**Sağlanan Girdiler:**
────────────────────

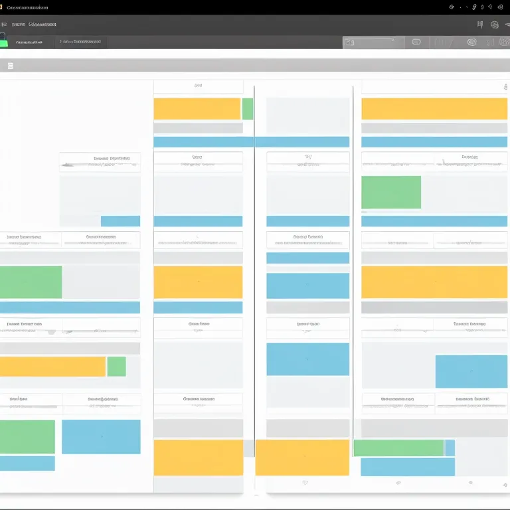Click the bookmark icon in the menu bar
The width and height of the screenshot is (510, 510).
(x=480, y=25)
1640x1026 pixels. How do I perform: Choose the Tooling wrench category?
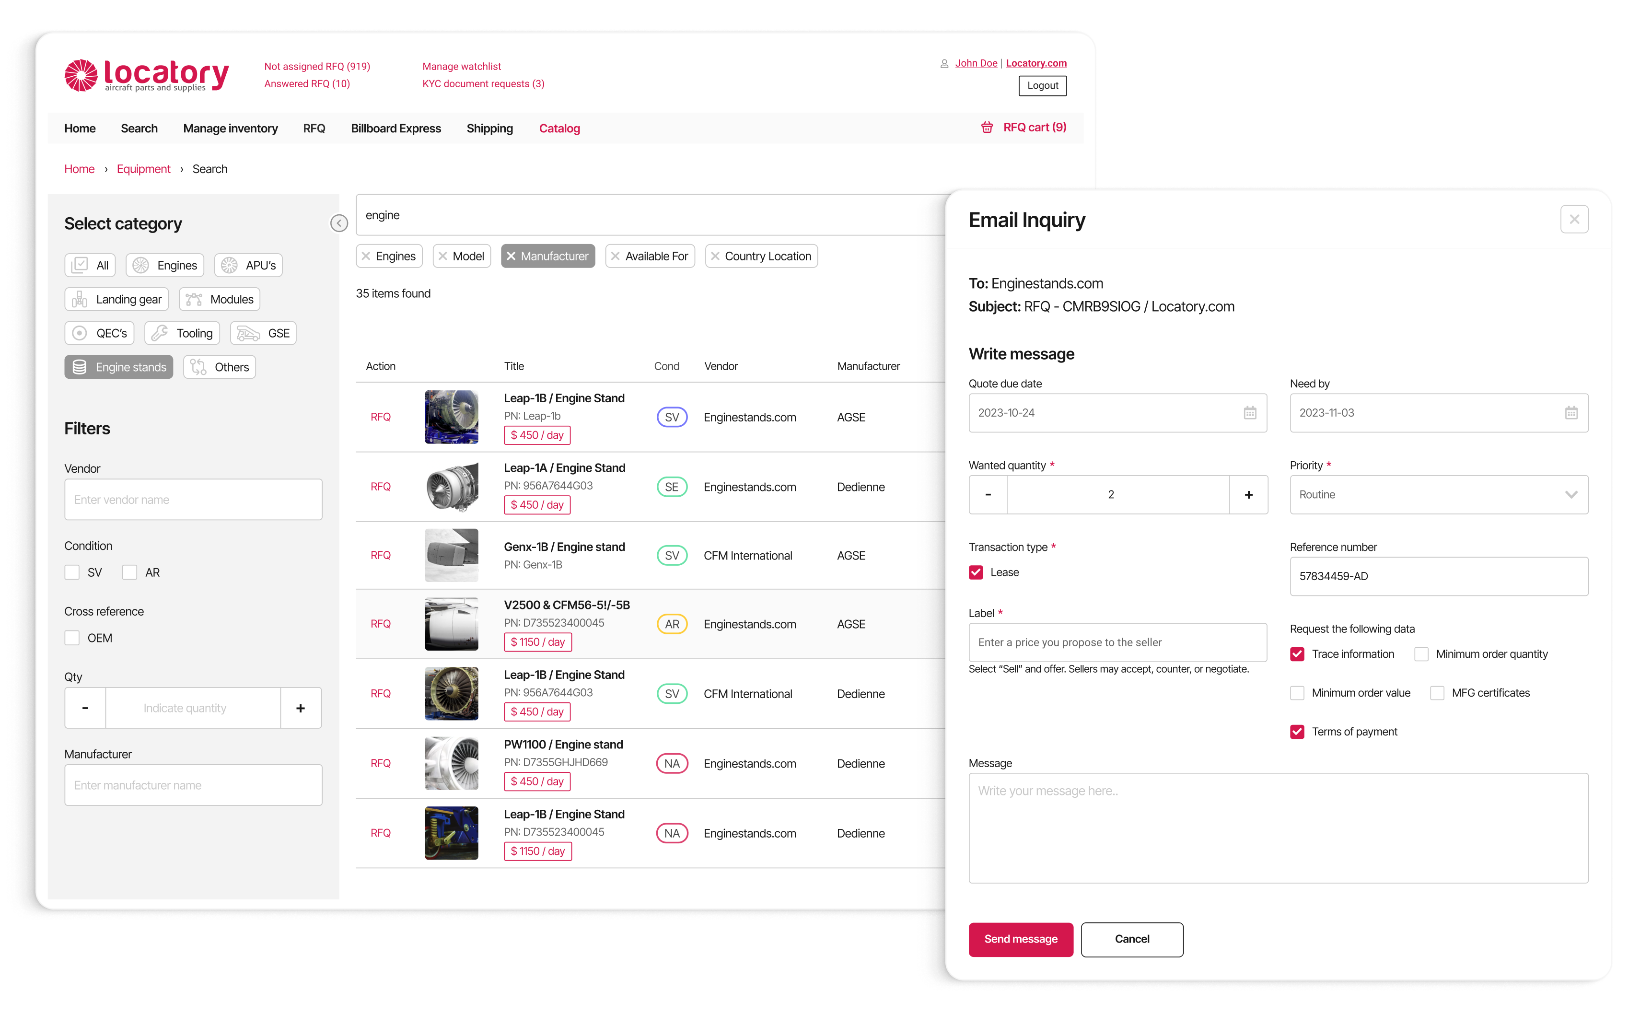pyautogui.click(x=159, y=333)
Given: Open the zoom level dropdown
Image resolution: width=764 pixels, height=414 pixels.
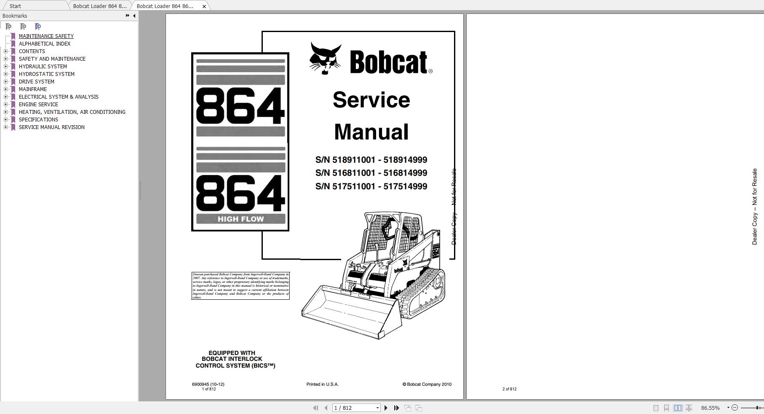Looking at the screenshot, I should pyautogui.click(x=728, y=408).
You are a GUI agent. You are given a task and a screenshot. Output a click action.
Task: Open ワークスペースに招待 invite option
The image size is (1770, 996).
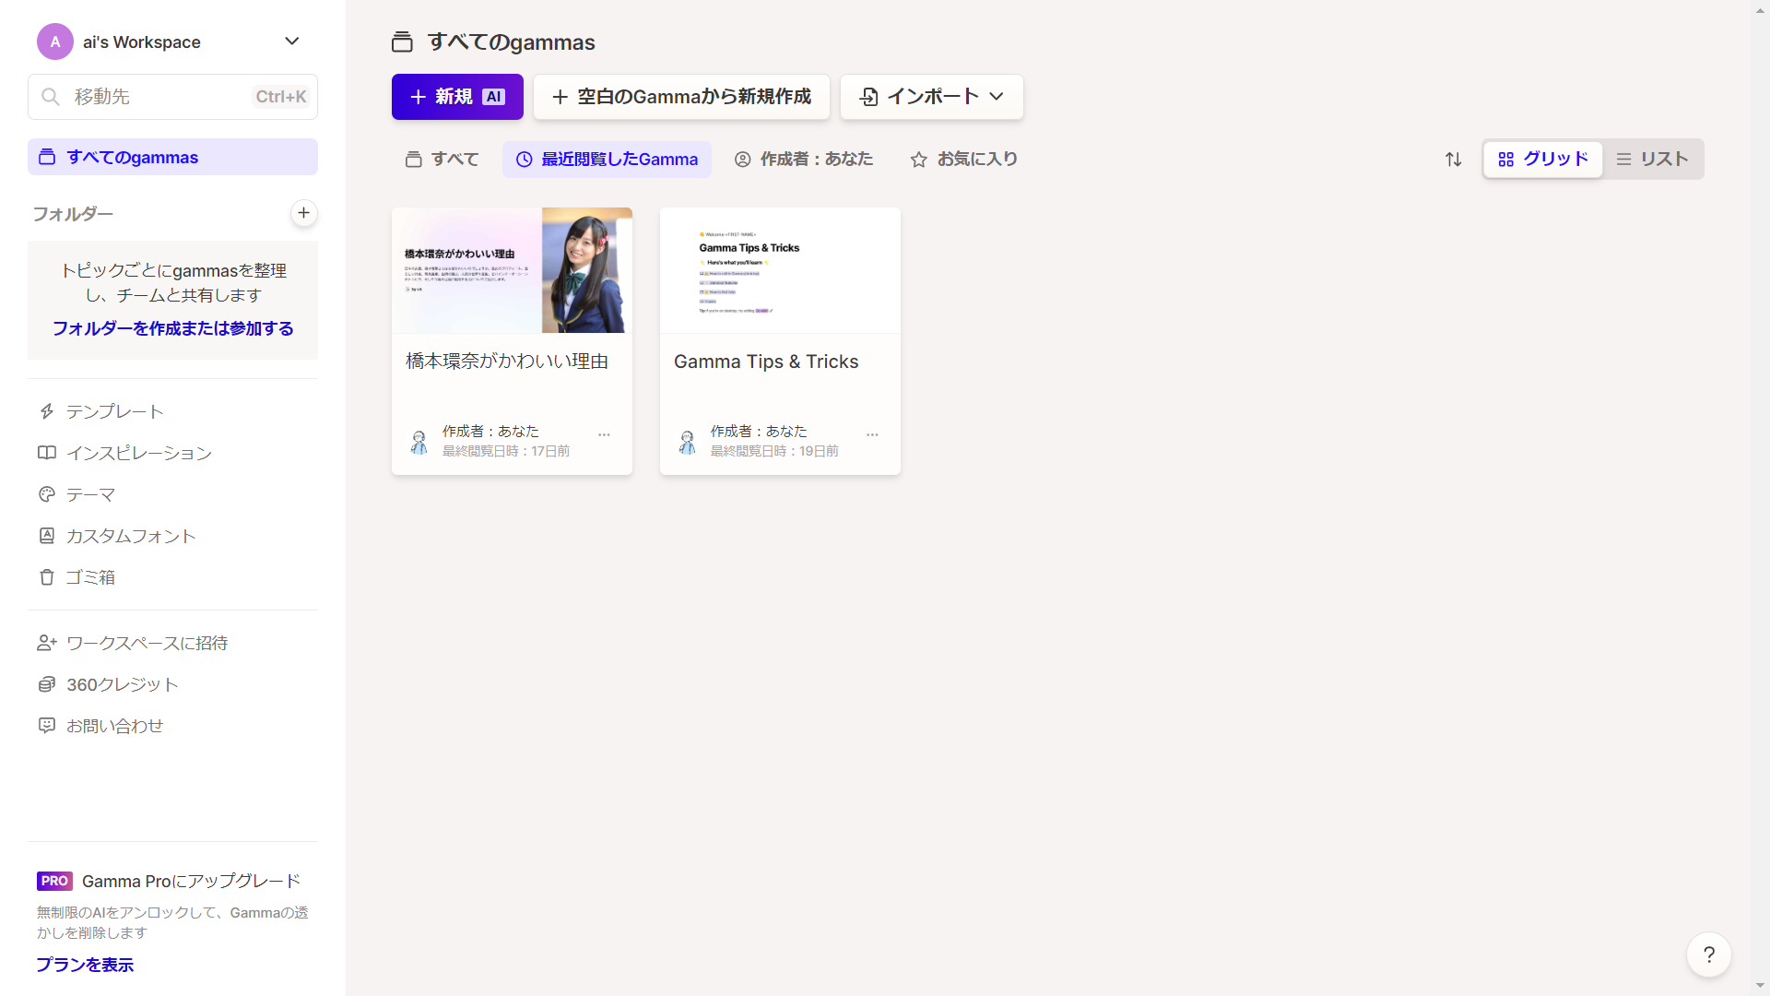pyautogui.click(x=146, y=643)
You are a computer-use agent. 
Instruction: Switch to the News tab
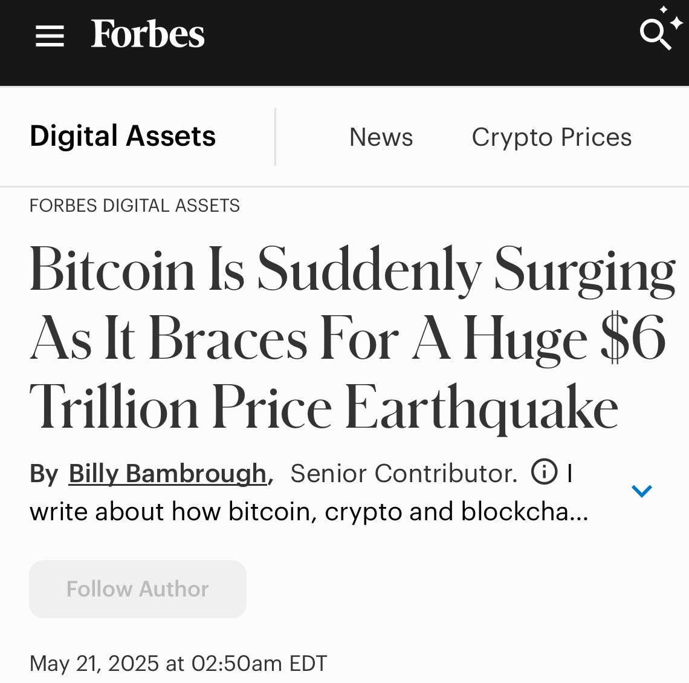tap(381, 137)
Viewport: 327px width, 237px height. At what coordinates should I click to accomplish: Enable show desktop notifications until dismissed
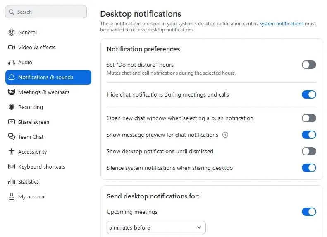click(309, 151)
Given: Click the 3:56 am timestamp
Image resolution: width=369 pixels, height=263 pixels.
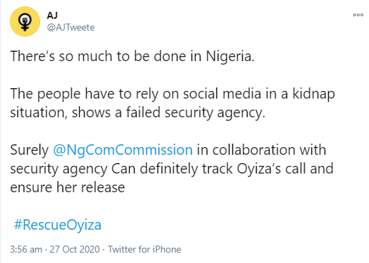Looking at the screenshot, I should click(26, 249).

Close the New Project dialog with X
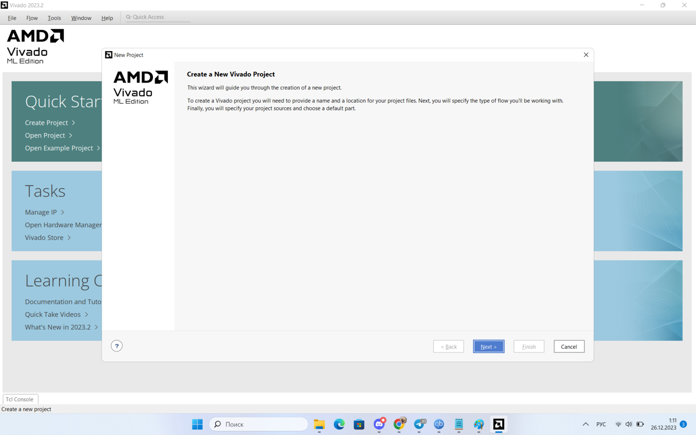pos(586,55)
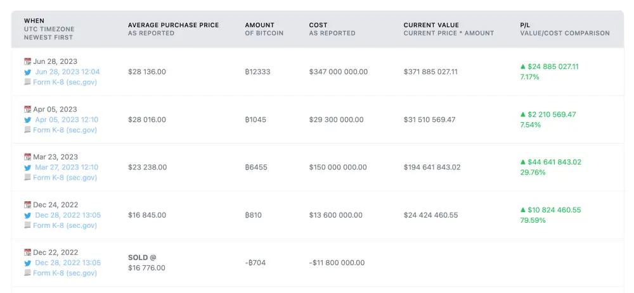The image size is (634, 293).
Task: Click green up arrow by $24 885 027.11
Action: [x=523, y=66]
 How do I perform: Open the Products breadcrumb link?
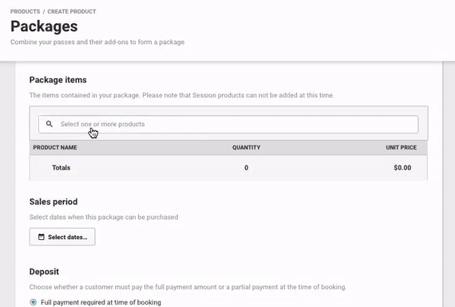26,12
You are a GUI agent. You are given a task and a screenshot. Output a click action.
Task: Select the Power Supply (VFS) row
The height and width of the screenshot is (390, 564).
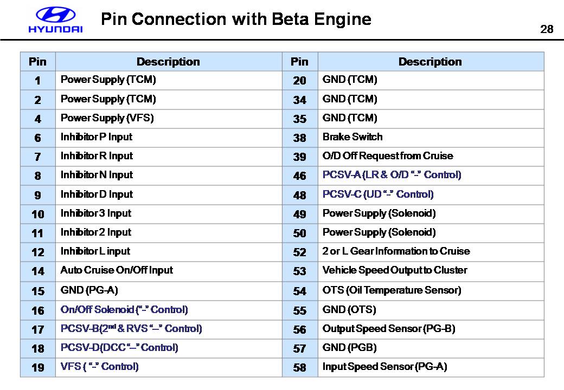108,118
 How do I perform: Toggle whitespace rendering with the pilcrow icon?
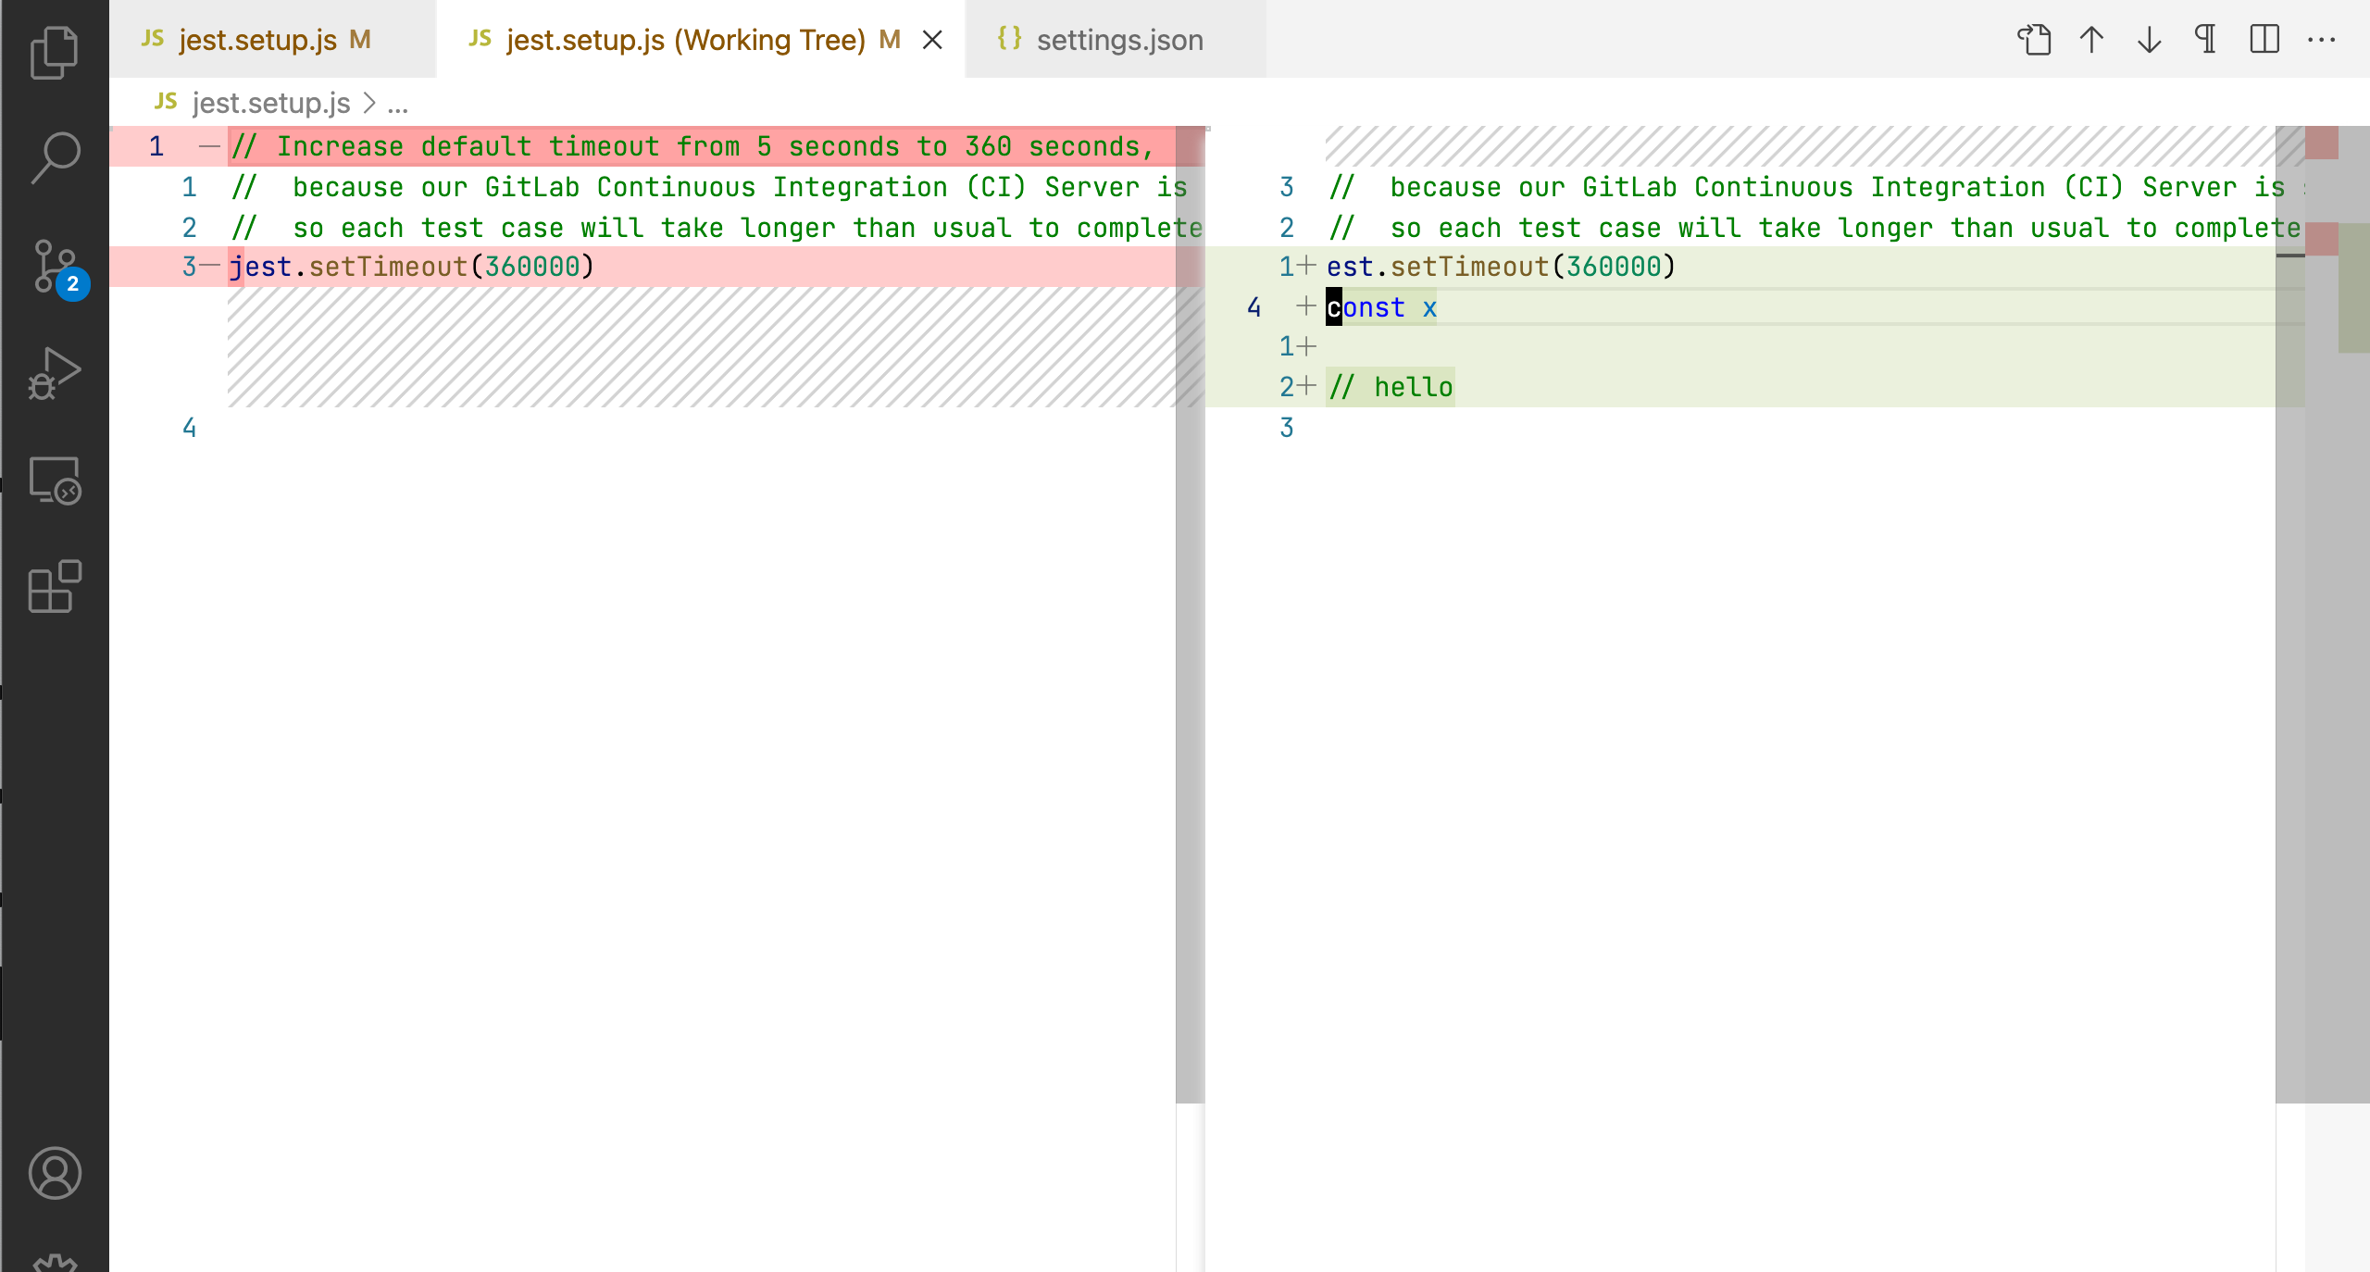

────────────────────

**Yönerge ve Koşullar:**
"Viewport: 327px width, 237px" ifadesini içeren satırdan başlayıp girdilerin sonunda biten bölümü, "GUI agent" yerine "interface agent" koyarak yeniden yazınız; geri kalan her şey değişmeden kalmalıdır. Resimleri cevaba dahil etmeyiniz.

**Tamamlanan Görev:**
Viewport: 327px width, 237px height. At what coordinates should I click to accomplish: Enable show desktop notifications until dismissed
click(309, 151)
Given: Click the 3:56 am timestamp
Image resolution: width=369 pixels, height=263 pixels.
Looking at the screenshot, I should click(26, 249).

Close the New Project dialog with X
pos(586,55)
The image size is (634, 293).
Task: Click green up arrow by $24 885 027.11
Action: [x=523, y=66]
 How do I perform: Open the Products breadcrumb link?
26,12
You are a interface agent. You are given a task and a screenshot. Output a click action.
Task: Select the Power Supply (VFS) row
The height and width of the screenshot is (390, 564).
108,118
 How do I perform: Toggle whitespace rendering with the pilcrow icon?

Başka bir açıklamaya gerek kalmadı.